Proses Kreatif Menulis Karya Sastra, Teknologi AI Tak Ada Nilai Etika, Data Cenderung Menyesatkan

Avatar photo

“Teknologi AI tetap ada keterbatasan dalam hal up date terbaru, misalnya kosa kata.Data base teknologi ini hanya sampai tahun 2022 dan 2023, sedangkan untuk tahun 2024 tak ada sama sekali.Jadi memori teknologi AI ada keterbatasan,” akuinya.

Menurut Bung Edo-panggilan akrabnya- data yang dimiliki teknologi.AI sampai tahun 2022-2023, data tahun 2024 -bahkan sampai awal tahun 2025 ini-tak ada sama sekali.

“Contoh bahasa baru atau kosa kata baru sampai tahun 2023 sedangkan untuk tahun 2024 teknologi AI sama sekali tak ada. Coba anda cek langsung di google kalau tak percaya.Ini merupakan persoalan pertama dari penggunaan teknologi AI untuk sebuah karya sastra,” ujarnya.

Dikatakannya lagi, entry data teknologi AI tak ter-update dengan baik, bahkan referensi kurang kuat.

Misalnya, bila ada sebuah karya sastra yang “viral” satu tahun sebelumnya, pada tahun 2024 belum ada di teknologi AI ini.

* **DATA TERCATAT**
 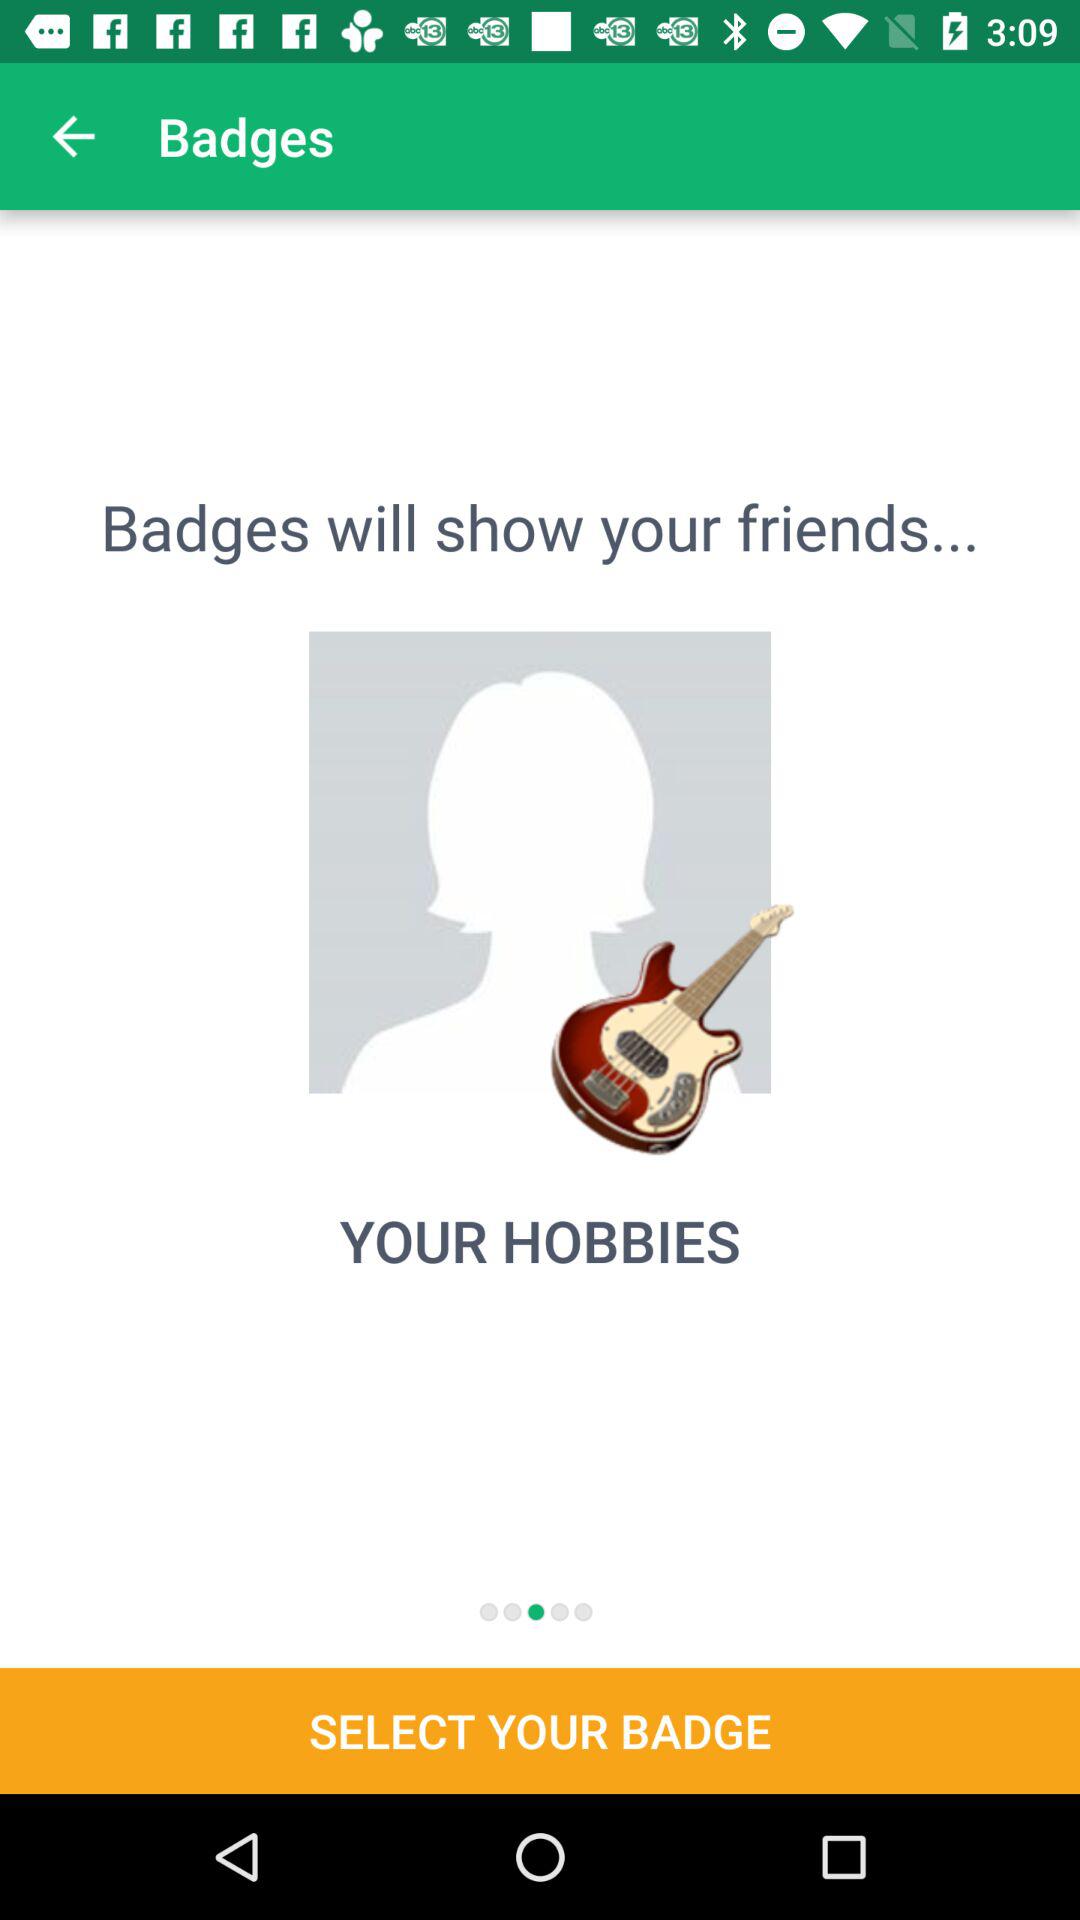 What do you see at coordinates (73, 136) in the screenshot?
I see `open icon next to badges app` at bounding box center [73, 136].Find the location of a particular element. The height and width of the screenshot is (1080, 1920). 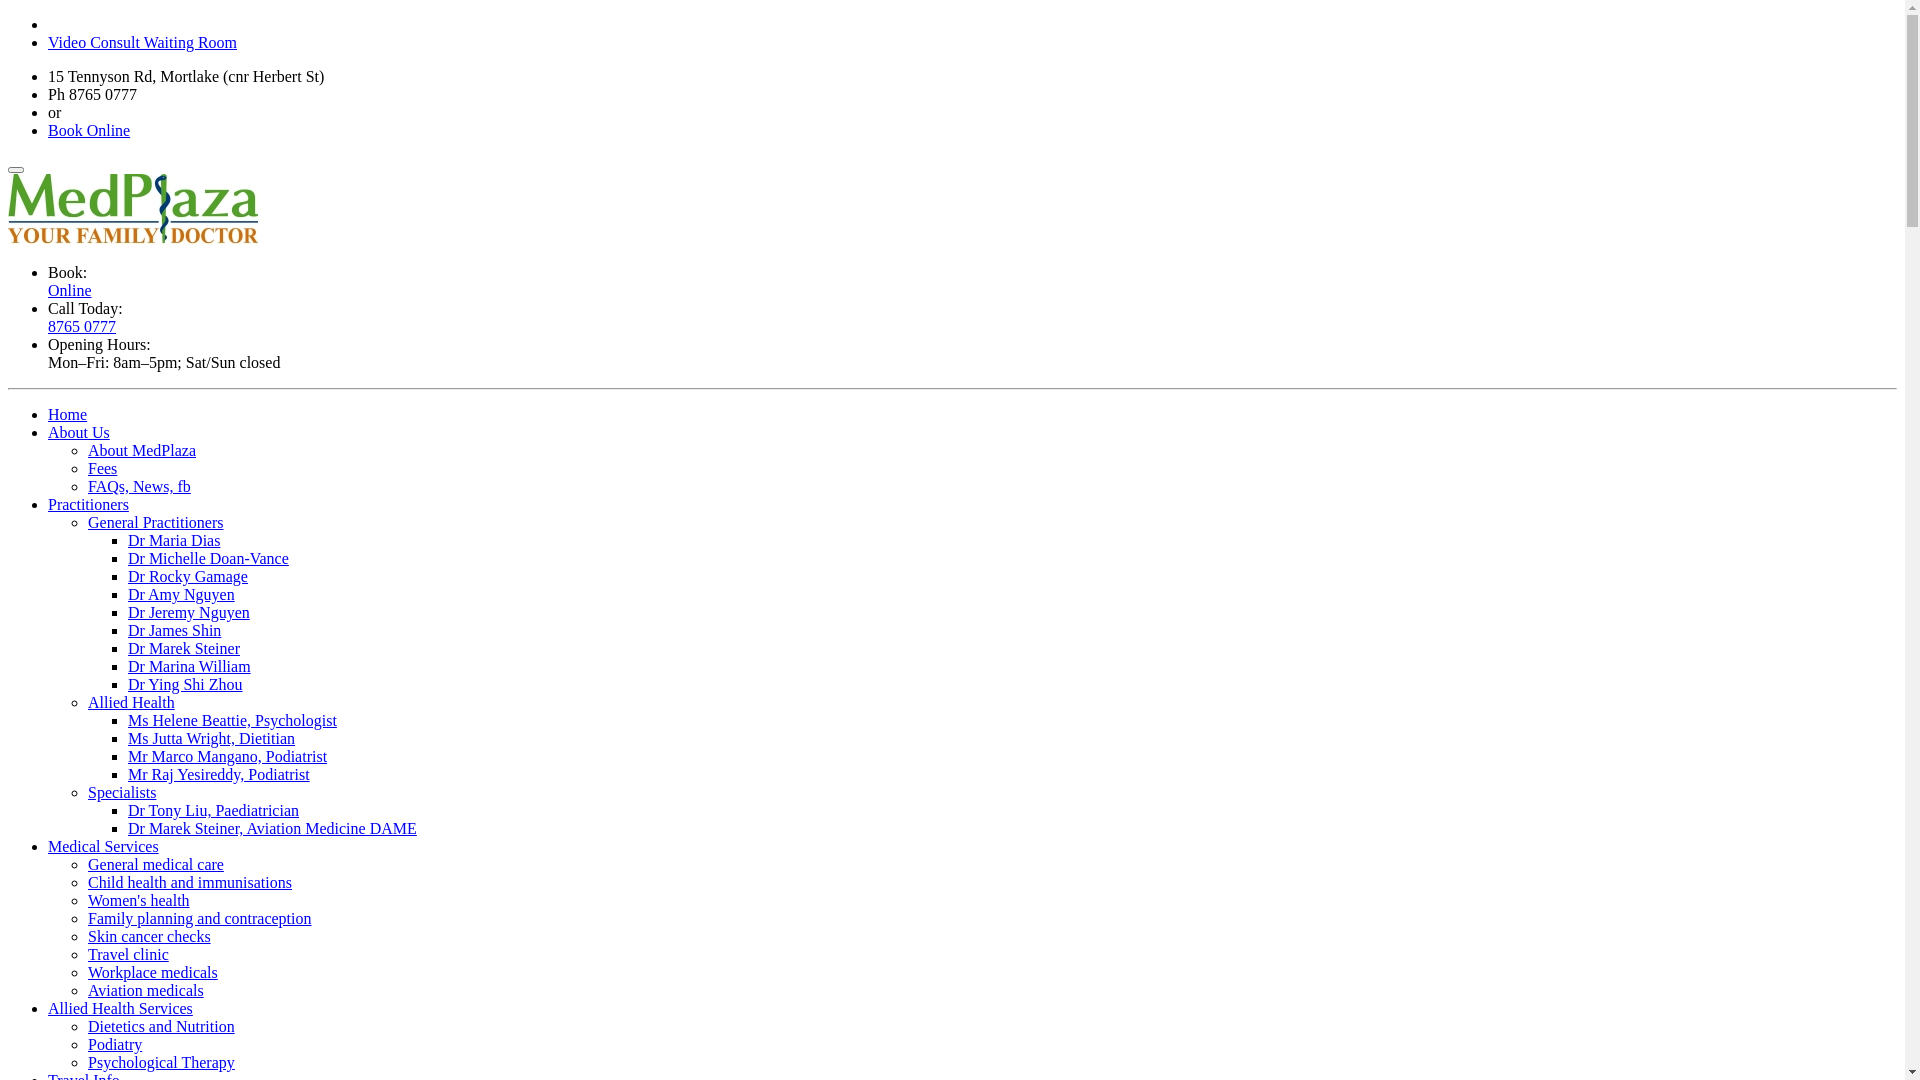

Dr Tony Liu, Paediatrician is located at coordinates (214, 810).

* **DAFTAR TUGAS**
- a) Dalam kutipan tentang teknologi AI dan karya sastra, apa panggilan akrab narasumbernya?
- b) Tuliskan ulang bagian kutipan tentang teknologi AI dan karya sastra yang dimulai dengan "Dikatakannya lagi, entry" dan diakhiri dengan "teknologi AI ini.".

* **JAWABAN TIAP TUGAS**
- a) Bung Edo

- b)
Dikatakannya lagi, entry data teknologi AI tak ter-update dengan baik, bahkan referensi kurang kuat.

Misalnya, bila ada sebuah karya sastra yang “viral” satu tahun sebelumnya, pada tahun 2024 belum ada di teknologi AI ini.